A frog hunts on land by vision. He escapes enemies mainly by seeing them. His eyes do not move, as do ours, to follow prey, attend suspicious events, or search for things of interest. If his body changes its position with respect to gravity or the whole visual world is rotated about him, then he shows compensatory eye movements. These movements enter his hunting and evading habits only, e.g., as he sits on a rocking lily pad. Thus his eyes are actively stabilized. He has no fovea, or region of greatest acuity in vision, upon which he must center a part of the image. He has only a single visual system, retina to colliculus, not a double one such as ours where the retina sends fibers not only to colliculus but to the lateral geniculate body which relays to cerebral cortex. Thus, we chose to work on the frog because of the uniformity of his retina, the normal lack of eye and head movements except for those which stabilize the retinal image, and the relative simplicity of the connection of his eye to his brain.
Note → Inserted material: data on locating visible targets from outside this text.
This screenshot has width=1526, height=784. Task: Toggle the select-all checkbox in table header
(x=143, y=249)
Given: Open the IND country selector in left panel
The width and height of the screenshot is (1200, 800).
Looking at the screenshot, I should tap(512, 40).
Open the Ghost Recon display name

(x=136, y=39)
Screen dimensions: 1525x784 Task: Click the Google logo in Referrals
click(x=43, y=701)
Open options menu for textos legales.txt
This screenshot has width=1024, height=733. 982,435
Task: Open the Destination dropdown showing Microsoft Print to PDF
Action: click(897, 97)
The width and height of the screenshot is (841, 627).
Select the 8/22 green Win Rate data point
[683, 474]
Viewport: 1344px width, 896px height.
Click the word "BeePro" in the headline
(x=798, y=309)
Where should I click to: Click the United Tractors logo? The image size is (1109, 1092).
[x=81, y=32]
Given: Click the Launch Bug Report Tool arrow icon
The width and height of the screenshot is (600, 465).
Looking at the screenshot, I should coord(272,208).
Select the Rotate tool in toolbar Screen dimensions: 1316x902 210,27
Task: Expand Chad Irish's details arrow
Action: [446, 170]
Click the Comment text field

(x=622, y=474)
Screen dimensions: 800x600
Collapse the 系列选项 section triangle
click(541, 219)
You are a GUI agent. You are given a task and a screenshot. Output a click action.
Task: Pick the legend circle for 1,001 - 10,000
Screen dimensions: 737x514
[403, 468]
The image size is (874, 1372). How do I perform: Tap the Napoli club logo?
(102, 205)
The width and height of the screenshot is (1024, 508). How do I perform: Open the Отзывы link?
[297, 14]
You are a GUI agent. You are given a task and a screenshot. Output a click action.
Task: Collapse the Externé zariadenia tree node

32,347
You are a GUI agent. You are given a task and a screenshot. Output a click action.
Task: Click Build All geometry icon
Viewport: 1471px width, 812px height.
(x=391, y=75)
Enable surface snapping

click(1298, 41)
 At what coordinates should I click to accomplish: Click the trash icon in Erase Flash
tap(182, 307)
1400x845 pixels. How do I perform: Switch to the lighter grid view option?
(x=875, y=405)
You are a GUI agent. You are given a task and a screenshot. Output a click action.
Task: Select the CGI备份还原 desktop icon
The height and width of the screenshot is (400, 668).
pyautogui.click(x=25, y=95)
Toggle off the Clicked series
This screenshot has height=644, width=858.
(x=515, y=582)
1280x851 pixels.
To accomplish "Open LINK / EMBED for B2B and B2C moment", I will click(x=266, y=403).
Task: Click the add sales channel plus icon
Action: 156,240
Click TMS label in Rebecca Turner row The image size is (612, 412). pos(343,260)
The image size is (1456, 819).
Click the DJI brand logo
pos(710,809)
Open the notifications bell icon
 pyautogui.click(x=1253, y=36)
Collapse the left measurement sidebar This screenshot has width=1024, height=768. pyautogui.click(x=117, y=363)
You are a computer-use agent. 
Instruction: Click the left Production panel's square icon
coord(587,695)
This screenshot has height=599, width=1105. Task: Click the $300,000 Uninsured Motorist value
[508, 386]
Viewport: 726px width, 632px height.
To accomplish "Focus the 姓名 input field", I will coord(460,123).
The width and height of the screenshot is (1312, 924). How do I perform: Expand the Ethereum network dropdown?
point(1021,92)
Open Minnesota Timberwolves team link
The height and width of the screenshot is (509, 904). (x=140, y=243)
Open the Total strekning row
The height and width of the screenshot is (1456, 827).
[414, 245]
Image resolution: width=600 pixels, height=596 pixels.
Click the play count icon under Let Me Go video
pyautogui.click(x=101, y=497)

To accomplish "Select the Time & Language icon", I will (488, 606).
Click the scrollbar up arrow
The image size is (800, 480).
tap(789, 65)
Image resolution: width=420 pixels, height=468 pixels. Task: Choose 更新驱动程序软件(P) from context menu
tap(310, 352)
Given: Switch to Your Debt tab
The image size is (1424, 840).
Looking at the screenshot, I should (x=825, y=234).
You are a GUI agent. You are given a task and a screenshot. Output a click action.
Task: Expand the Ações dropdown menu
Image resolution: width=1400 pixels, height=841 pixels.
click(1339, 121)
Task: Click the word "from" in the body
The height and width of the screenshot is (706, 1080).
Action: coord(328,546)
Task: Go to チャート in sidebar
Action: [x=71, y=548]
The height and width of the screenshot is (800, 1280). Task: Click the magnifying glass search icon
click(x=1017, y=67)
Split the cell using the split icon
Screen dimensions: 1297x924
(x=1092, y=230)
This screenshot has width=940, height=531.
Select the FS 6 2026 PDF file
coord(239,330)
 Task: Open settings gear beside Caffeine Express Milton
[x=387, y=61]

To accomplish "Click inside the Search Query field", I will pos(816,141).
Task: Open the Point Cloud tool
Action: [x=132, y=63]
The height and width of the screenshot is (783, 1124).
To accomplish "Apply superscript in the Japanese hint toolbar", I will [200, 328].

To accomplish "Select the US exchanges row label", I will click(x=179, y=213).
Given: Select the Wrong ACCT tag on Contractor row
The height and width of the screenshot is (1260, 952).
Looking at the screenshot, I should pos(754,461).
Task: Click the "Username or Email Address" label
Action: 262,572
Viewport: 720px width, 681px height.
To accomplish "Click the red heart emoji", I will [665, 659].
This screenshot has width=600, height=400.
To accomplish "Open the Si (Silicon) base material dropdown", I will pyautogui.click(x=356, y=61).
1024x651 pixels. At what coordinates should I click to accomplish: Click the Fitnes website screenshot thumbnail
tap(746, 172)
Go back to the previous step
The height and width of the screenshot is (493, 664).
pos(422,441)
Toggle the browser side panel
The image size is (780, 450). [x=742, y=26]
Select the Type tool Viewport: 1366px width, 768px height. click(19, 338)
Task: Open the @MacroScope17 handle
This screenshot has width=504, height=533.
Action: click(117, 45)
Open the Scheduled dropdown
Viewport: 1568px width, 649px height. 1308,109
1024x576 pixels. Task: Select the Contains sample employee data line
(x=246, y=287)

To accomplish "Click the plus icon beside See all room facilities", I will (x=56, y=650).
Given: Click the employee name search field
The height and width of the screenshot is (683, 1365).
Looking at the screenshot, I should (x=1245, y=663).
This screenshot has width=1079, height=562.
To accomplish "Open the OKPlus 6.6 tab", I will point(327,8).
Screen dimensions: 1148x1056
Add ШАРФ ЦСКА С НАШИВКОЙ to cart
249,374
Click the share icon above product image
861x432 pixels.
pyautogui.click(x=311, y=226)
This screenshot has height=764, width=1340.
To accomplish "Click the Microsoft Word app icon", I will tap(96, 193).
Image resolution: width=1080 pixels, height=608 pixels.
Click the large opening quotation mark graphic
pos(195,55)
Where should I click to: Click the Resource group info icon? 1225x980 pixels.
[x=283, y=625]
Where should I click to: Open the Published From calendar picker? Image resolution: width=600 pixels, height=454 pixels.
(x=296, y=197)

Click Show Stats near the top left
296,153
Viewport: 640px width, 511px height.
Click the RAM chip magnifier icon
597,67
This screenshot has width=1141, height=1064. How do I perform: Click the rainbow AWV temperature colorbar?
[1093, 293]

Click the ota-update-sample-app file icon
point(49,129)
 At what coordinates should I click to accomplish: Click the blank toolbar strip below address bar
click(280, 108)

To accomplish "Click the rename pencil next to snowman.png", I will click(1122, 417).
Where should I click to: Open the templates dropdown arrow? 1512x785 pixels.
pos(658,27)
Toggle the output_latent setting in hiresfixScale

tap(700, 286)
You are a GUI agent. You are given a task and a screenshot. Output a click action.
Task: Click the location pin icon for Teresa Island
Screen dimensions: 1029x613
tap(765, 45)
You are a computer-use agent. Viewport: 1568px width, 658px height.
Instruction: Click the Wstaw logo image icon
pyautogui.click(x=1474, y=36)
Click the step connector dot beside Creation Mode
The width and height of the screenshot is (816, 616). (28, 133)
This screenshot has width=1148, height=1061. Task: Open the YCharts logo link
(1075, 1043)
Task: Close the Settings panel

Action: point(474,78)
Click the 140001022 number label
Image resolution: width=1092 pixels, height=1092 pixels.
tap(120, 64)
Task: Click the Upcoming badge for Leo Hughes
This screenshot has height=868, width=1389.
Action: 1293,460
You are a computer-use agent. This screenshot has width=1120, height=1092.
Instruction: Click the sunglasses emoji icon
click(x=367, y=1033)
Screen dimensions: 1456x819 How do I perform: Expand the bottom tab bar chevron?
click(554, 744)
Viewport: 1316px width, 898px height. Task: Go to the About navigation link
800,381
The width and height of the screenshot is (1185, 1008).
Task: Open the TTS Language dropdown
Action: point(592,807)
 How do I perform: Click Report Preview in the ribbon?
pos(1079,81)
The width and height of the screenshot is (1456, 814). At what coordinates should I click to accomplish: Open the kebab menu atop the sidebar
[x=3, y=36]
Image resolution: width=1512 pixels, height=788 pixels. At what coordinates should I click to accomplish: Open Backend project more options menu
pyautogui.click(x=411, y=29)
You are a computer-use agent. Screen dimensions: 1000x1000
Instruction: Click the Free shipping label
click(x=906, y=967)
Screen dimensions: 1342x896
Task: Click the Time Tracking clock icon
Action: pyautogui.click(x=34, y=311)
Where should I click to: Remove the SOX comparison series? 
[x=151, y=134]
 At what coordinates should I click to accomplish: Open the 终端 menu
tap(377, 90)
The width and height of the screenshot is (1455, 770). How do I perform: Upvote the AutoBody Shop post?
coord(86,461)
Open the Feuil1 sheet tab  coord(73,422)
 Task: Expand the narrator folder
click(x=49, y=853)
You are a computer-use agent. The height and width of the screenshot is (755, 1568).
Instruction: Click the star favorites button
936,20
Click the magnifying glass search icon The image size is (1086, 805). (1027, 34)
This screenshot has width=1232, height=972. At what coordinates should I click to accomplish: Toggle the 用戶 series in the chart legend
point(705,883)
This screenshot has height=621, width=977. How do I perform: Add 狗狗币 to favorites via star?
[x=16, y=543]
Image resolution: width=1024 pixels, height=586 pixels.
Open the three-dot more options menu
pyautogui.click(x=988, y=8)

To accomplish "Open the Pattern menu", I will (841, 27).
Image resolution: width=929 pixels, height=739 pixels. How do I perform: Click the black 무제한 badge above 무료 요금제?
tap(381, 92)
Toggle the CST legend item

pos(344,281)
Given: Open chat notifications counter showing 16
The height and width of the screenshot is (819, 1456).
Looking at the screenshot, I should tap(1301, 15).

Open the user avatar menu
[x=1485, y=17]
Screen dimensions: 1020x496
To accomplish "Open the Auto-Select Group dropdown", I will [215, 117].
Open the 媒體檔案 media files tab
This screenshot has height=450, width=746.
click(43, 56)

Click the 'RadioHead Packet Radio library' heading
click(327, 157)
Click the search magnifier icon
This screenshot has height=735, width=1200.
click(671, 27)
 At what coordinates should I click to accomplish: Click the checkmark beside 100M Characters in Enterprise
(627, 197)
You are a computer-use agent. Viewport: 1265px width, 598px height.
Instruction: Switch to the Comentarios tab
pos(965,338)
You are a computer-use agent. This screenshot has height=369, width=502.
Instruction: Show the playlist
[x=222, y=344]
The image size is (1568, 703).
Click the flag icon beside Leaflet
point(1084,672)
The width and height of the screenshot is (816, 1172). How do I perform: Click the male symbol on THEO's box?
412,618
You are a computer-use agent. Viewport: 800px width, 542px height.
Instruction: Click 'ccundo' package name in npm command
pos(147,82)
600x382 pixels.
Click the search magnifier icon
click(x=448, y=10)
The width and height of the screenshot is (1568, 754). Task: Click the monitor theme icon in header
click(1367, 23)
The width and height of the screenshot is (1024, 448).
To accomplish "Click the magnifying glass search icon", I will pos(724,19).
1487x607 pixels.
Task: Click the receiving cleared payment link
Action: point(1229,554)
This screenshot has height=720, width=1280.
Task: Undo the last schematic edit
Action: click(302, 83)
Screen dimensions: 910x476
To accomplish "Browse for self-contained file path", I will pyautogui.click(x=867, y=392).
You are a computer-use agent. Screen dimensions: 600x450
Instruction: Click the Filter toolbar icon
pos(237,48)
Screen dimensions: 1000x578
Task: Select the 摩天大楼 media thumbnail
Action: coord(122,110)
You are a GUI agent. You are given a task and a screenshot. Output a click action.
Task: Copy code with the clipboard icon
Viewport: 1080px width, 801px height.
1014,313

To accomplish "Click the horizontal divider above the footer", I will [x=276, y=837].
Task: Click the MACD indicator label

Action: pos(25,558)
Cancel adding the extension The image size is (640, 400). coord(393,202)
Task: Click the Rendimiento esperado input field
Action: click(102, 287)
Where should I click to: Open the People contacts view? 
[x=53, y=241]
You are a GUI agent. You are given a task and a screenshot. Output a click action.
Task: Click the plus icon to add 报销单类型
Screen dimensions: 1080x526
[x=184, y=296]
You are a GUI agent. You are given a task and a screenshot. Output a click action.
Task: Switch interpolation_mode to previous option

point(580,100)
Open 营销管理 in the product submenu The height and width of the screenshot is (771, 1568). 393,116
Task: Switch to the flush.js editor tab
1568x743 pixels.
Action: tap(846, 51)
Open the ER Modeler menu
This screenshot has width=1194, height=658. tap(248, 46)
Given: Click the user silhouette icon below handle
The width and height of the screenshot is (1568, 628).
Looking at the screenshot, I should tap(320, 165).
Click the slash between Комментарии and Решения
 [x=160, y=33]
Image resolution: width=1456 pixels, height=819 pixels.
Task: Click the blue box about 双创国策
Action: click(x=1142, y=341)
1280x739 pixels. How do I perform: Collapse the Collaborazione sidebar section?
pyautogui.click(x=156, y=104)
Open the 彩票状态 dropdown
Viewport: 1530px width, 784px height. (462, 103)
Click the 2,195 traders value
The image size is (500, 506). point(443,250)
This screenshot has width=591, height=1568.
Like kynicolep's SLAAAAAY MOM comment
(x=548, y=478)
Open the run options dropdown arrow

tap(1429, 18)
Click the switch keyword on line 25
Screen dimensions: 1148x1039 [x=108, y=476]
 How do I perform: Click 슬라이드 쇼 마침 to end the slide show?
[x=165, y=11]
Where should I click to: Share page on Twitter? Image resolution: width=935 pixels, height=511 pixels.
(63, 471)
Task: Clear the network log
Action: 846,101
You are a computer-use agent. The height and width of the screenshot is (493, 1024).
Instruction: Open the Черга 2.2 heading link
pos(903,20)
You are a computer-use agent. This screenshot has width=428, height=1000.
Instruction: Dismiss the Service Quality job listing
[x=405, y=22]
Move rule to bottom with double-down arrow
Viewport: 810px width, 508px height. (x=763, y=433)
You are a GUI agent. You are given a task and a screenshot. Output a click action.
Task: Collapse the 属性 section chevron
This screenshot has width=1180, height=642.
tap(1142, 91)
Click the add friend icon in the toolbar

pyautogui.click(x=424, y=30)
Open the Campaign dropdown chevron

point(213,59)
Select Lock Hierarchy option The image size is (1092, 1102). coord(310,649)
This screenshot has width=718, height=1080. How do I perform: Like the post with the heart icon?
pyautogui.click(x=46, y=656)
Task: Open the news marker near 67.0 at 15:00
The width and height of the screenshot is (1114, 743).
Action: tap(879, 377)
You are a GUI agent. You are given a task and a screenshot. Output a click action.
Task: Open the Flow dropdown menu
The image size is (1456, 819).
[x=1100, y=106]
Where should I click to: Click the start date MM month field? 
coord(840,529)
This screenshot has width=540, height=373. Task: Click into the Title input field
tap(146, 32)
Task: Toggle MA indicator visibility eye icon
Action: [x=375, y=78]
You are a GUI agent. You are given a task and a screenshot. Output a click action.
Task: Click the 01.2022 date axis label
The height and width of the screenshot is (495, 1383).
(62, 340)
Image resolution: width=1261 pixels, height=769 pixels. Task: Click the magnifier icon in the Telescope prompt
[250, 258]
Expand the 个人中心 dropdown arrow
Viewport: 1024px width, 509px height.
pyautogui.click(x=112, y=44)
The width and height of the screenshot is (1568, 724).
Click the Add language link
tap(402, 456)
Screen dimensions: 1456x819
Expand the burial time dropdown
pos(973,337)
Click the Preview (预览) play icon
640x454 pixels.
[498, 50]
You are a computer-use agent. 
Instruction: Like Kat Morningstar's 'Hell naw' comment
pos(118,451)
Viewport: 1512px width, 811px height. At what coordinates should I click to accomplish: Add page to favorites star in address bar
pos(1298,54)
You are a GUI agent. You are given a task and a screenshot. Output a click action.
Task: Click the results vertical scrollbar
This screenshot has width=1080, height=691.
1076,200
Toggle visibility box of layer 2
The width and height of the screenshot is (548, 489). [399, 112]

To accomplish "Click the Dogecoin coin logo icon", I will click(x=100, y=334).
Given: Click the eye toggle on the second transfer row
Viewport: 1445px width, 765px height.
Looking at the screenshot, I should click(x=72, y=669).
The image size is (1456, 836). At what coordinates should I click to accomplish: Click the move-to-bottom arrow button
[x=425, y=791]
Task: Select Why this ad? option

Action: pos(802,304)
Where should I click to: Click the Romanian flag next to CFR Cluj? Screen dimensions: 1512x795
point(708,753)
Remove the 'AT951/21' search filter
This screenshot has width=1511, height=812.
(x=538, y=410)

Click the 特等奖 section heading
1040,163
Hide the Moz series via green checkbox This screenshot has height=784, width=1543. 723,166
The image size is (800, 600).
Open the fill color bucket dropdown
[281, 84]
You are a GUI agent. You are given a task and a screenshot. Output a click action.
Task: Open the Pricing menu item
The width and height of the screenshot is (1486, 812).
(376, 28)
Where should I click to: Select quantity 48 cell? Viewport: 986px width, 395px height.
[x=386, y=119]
Old timey papers were written like novels and it's weird.
Fig. 1 illustrates our friend the frog attending one of many suspicious events which he partakes during the small hours of the morning. To Mr. Frog's left and right sit his brethren, joined in a fine circle. These frogs compose the higher ranks of an illustrious and highly secretive cabal whose intentions are only now becoming understood by our field of dedicated researchers. In the middle of the circle is a white rabbit. Note the evidence of tool usage, normally thought uncommon, in the tightly knotted twine which binds the rabbit.
In Fig. 2 see our friend the frog hop forward, his neck expanding as a black thundercloud, reflecting in the rabbit's eyes shining with fear. A shiv, cleverly fashioned from a rabbit bone, is gratefully accepted by Mr. Frog.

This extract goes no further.